Mapping specified cell types at intersections of gene expression
Recombinase-based methods for labeling cells have empowered numerous biological studies of tissue organization, gene expression, and lineage analysis. These strategies commonly employ the cre/lox system in which Cre-mediated recombination removes a loxP-flanked stop codon (lox-stop-lox; LSL) that then allows expression of a downstream reporter, such as a fluorescent protein. While useful, these approaches have some limitations. Firstly, because the recombinase is expressed from only a single gene promoter these schemes typically only label single cell populations that may be too broad from which to collect meaningful data. Further, although labeling narrower cell populations has been achieved by using gene promoters with intersecting expression profiles to drive independently the expression of two different recombinases, even these strategies may not provide the resolution or specificity that is required for a particular experiment. Finally, when these strategies are used for labeling neuron populations, labeling axonal processes with durable fluorescence is challenging, and may compromise interpretation of cellular or tissue architecture. To overcome these challenges, a research team led by Dr. Patricia Jensen at the National Institute of Environmental Health Sciences in North Carolina developed a novel intersectional recombinase reporter allele that allows for labeling more refined and distinct subpopulations of cells. When used to examine neurons in the central noradrenergic system, their reporter mouse was able to label previously inaccessible neuron subtypes with strong axonal fluorescence, allowing detailed analyses of their morphology and axonal projections. This new reporter system may particularly benefit researchers who are studying cell populations that are well-defined genetically by the genes they express but are difficult to resolve and observe morphologically in situ.
An intersectional, triple recombinase-responsive labeling system
To improve on current reporter labeling strategies that employ, at most, two recombinases (Cre and Flp, typically), Dr. Jensen’s team created a new strain that carries a reporter allele that will label cells defined by the overlapping expression of up to three different recombinases, (B6.Cg-Gt(ROSA)26Sortm1.1(CAG-tdTomato,-EGFP)Pjen/J - stock number 026930). This allele, which they term RC::RFLTG, is targeted to the Gt(ROSA)26Sor locus, and contains sequentially: 1.) a rox-flanked stop codon; 2.) an FRT-flanked stop codon; 3.) a loxP-flanked tdTomato –STOP sequence; 4.) eGFP, Woodchuck Hepatitis Virus Posttranscriptional Regulatory Element (WPRE), and poly(A) posttranscriptional sequences. In this system, only cells that express both of the two genes whose promoters are driving Dre and Flp recombinase expression are labeled with red fluorescing tdTomato. When these mice are then bred to a mouse expressing Cre recombinase, tdTomato fluorescence switches to eGFP green fluorescence in the cells that also express the gene that drives cre expression. Of note, Flp- or Dre-deleted alleles derived from RC::RFLTG mice (stock numbers 026931 and 026932 respectively), are available also that can be used as double gene reporters.
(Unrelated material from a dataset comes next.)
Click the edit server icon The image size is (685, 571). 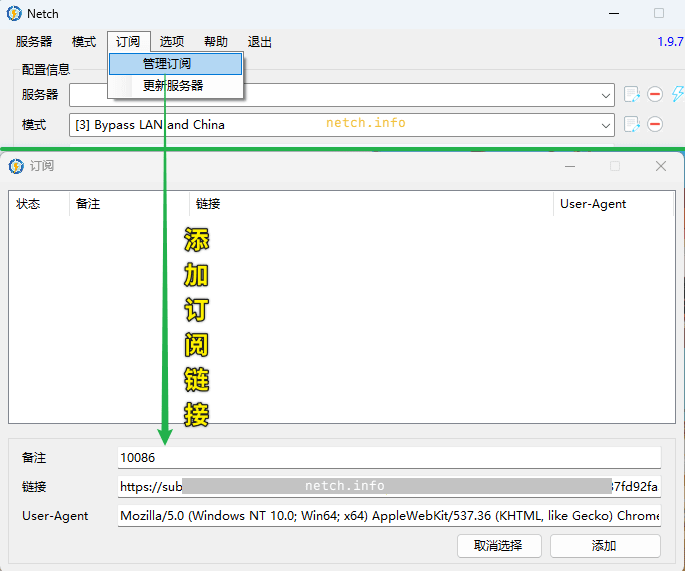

To demonstrate the utility of their new intersectional reporter allele, the researchers crossed the reporter-bearing mice with recombinase-expressing strains in order to label neural subpopulations in the noradrenergic system. In mice that were quadruple heterozygous for RC::RFLTG, En1dre, DbhFlp, and Gal-cre, eGFP and tdTomato labeled distinct subsets of noradrenergic neurons throughout the locus coerulus. These neural subsets historically have been difficult to label with such specificity, but the intersectional labeling based on the trio of noradrenergic-specific promoters significantly improved their resolution. Further, labeling was observed along the full length of the neurons’ axonal processes, revealing faithfully their organization within the tissue and their projections. The researchers also demonstrated that this labeling approach is compatible with current tissue clearing techniques that render tissues optically transparent, a benefit that may allow for facile three-dimensional reconstruction of cell locations within tissues.
The intersectional labeling approach described by Dr. Jensen’s group has the potential to empower more refined examinations of gene expression, tissue organization, and cell lineages. The further development of additional neuron and cell type-specific dre, FLP, and cre transgenic strains should allow the expansion of this labeling strategy to other neuron and tissue cell types.